DIRECTIONS
Using the records underneath, tally the lines where the word "agent" appears and please give only the count.

RECORDED DATA
######
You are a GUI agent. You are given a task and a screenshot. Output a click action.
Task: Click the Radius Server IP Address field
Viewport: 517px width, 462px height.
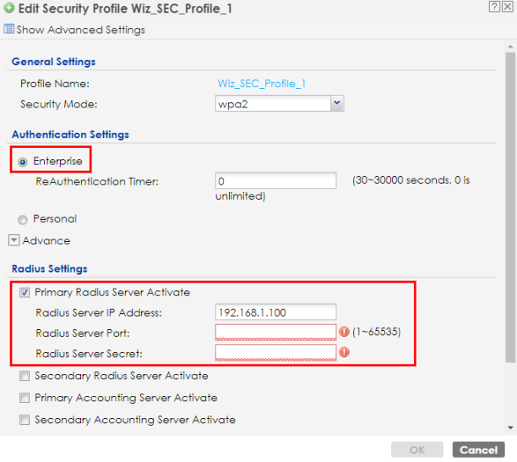click(275, 313)
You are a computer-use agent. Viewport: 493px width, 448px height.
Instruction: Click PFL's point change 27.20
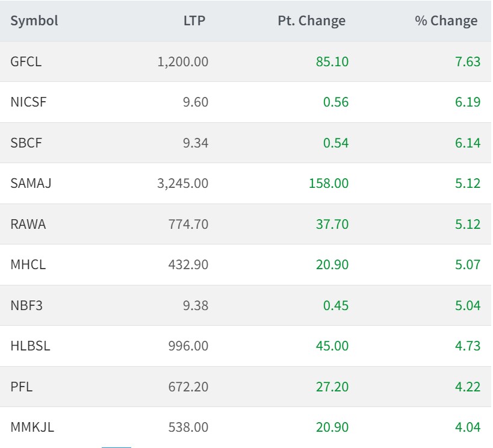click(x=332, y=387)
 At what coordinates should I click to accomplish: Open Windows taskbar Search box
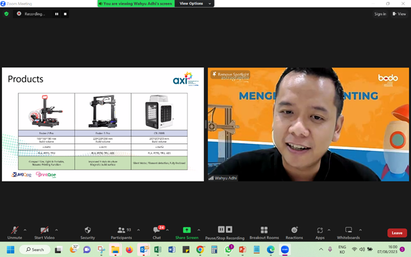click(35, 250)
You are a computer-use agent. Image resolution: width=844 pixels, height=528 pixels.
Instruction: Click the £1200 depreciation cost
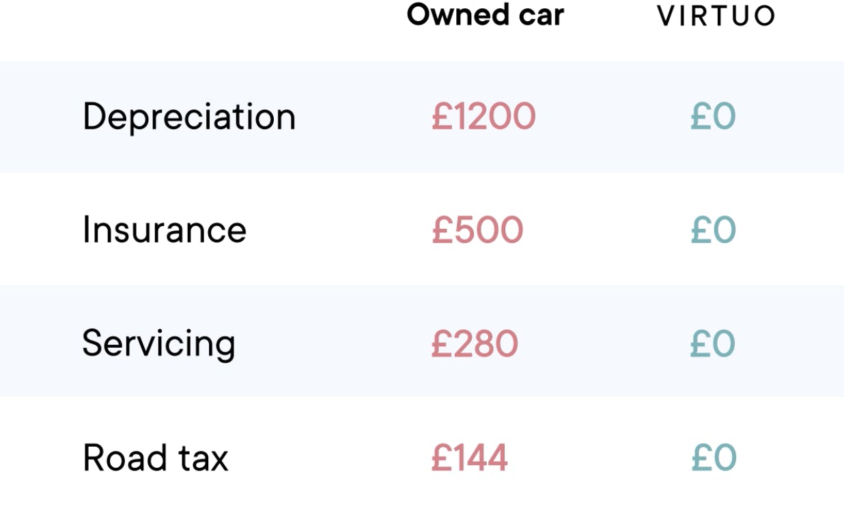point(483,117)
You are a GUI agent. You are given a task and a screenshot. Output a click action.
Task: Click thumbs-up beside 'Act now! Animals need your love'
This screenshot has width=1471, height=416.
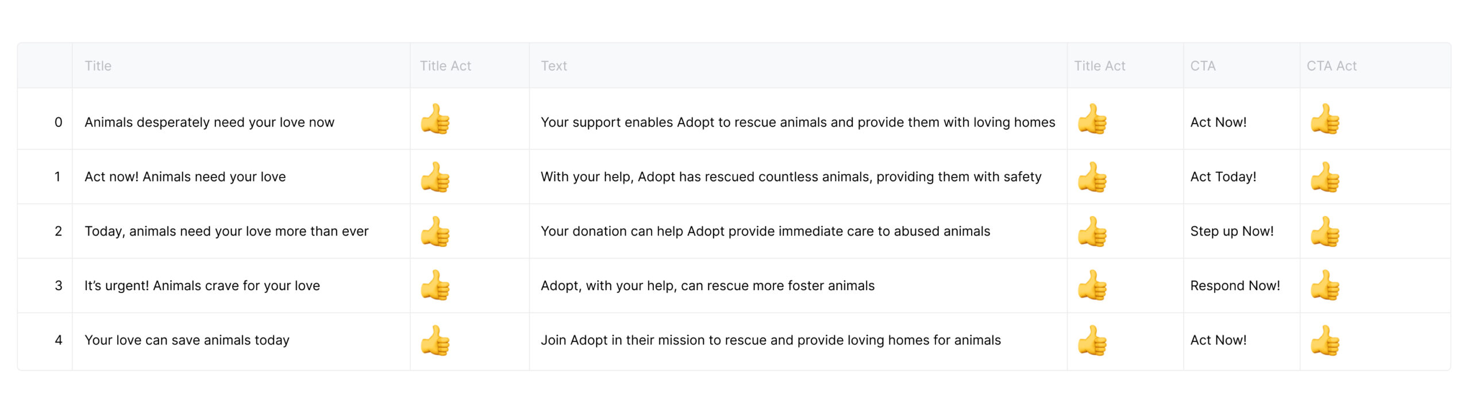point(435,177)
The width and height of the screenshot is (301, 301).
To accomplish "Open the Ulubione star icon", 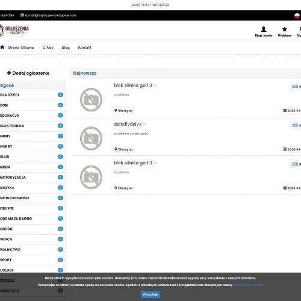I will tap(284, 29).
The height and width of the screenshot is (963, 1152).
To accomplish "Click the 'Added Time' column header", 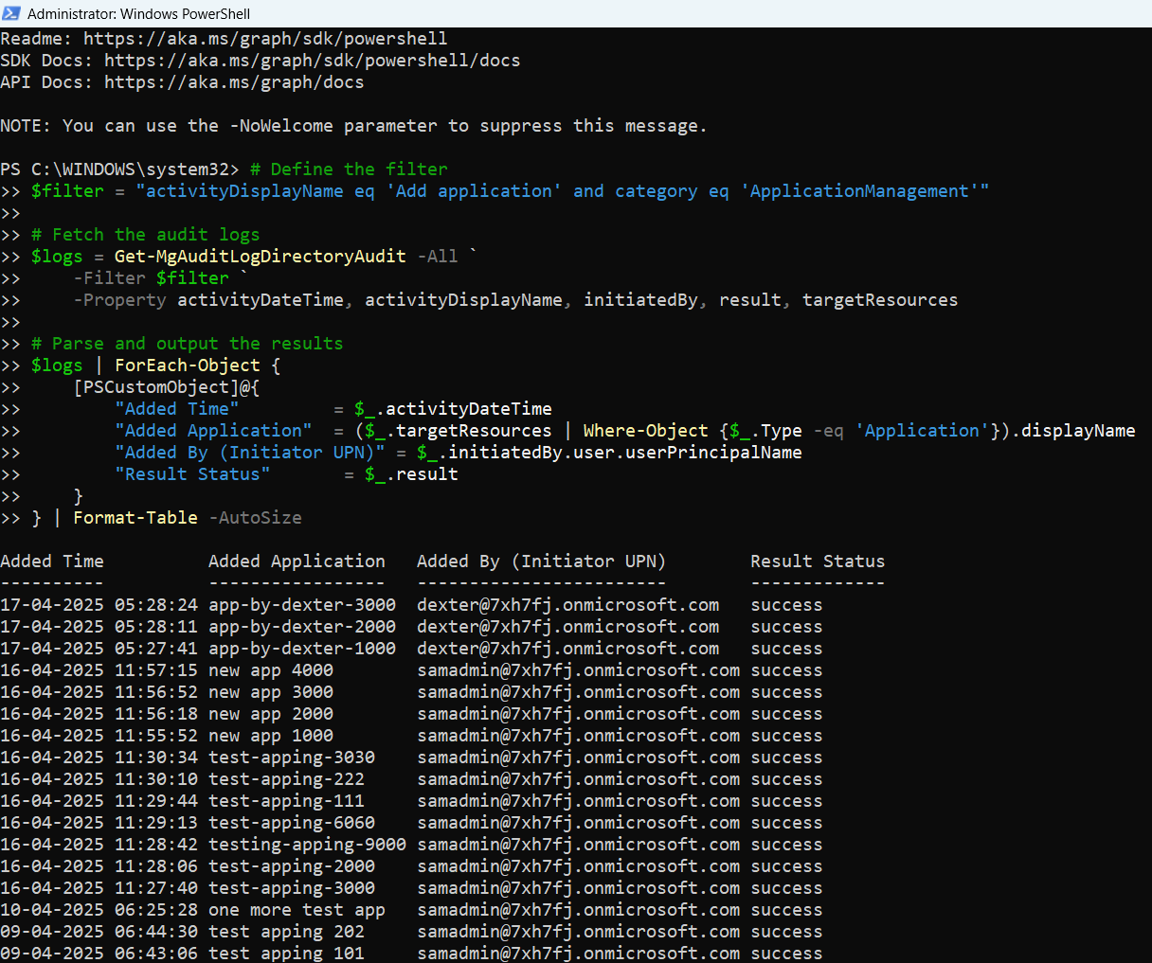I will coord(52,562).
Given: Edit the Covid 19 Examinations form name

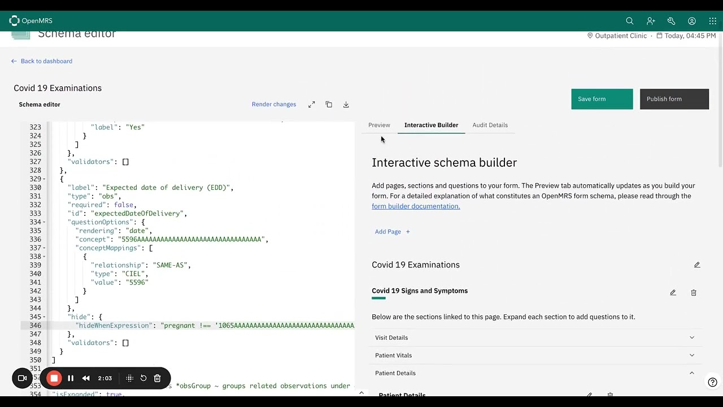Looking at the screenshot, I should coord(697,265).

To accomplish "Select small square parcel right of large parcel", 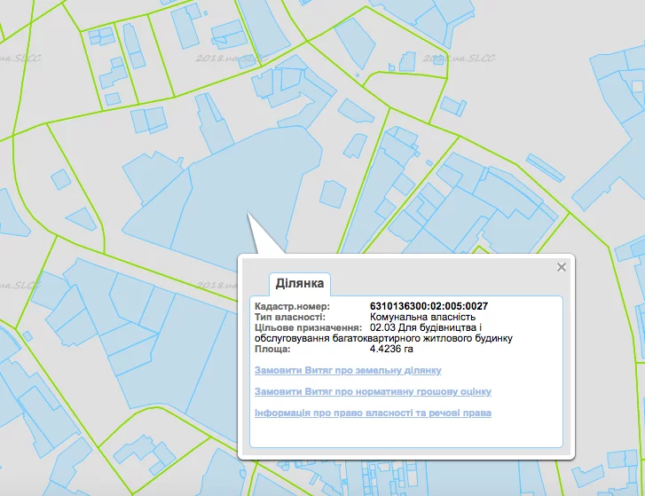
######
OUTPUT FOR THIS EXERCISE
4